**Extract:**
'''

I honestly don't know whether the convention is to use the purchase (close) price to calculate yield (~15.4%), or to use the price at which the position was opened (~15%), but in either case this isn't bad from 2/29 to 4/23. Rounding the time in the position up to two months, this annualizes to a rate of return exceeding 100% (it'd be over 130% if there were no transactions costs, but small differences grow with compounding). For a high-confidence position, this isn't too bad. I had actually expected the company to drift sideways longer than it did, but the current price of $13.46 would not have put me in as much profit as if I'd enjoyed the additional revenues from the put options. If it pops, I may return. I'll have to have a look at it.

I still have the long leg of the trade: AAPL at $543, in a share count matched to the size of the RIMM investment. At today's ~$610, this is about $67 a share up, or 12.3% (annualized rate would be 100%). The truth is that I won't sell this any time soon. On the recent pullback below $560, I bought some AAPL with the funds I injected into my retirement accounts over tax season, and those shares I may sell as they pop in order to rotate them into something that would be more painful to own in a non-tax-deferred account.

If I thought holding AAPL was a bad risk, I wouldn't own it without the short leg – but this is a stock whose risks I'll accept. And whose profits.

'''

**Data segment:**
'''

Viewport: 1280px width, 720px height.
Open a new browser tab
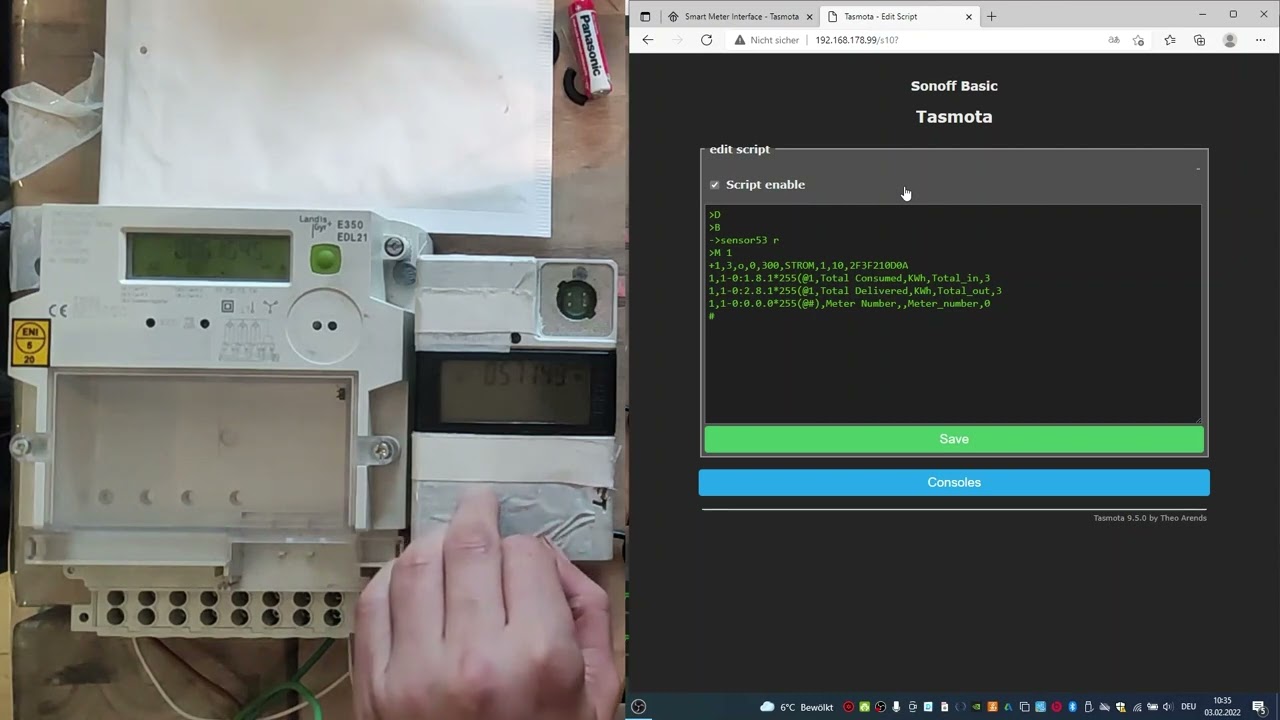tap(991, 17)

'''

**Brief:** In the trading extract, at what price is the AAPL in the long leg of the trade held? Please answer in a few words.

**Result below:** $543 a share.